Thanks for taking time to look into the issue and for reading up on the Sparkle Updater vulnerability. It is very much appreciated.
Last night Apple updated developer beta which resolved the following issue: “Known issue with this build:
Applications that dynamically update their executable after installation may encounter an invalid code signature resulting a crash on launch”
I have not tested it throughly, but I have not had issues today. Although, I have not been listening to music much and I did update to latest DPS last night as well. If there is a way I can help in this matter to let me know. There were some changes to CA inside Xcode (7.2.1) and with the third beta. Then again…it could be my system. 🙂
You are correct about Sparkle. Potentially, any application that does not use HTTPS for updates is vulnerable. They did patch this in 1.13.1, but if HTTPS is used then it is non-issue regardless of version used. Older versions would not throw an error in case of an invalid SSL certificate by default, as far as aware of. Thanks for taking time to investigate this and confirm that the DPS is secure. 🙂 There are a lot of applications using Sparkle and most of them developed by a single developer so security is not really a priority. I personally have 4 applications which use both outdated framework and are updated via HTTP. Happy to hear you have secured your users before rolling out public release.

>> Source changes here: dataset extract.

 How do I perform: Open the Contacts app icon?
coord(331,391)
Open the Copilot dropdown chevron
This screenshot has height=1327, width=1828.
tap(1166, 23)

I updated to the newest beta last night and update process went without a hitch. I did not have to reboot the system and was able to continue to use the system as usual. That is great news. I really do like the tweaks and fixes you have incorporated in the last two releases.
I did not do clean reinstall so I cannot confirm if the freezing issue with login window still exists.
- The DPS application folder is now opened in the Finder after installation.
Is it possible to do the following:
If DPS is already running and is (being) updated, do not open the application folder. If the application is closed or disabled open it. I realize why this is implemented and it is great. Especially if you download and run installer manually. It is preferred behavior. But if updated via internal updater, I would just want it to install and relaunch. This is just an idea. Updater downloads full installer rather than delta updates so this might not be possible.
One thing I do have to report, and it is not related to just current build, is that sometimes I answer my calls on my Mac (via FaceTime) and the volume gets low during/after ending a call. Re-sync does boost the volume and restores it. It does not happen all the time though. As if “volume boost” gets disabled. Increasing decreasing volume does not change things, only re-sync.
@ wzrd8kd, I also have that happening. I do not know why, but it does not seem to affect the application when switching between the outputs.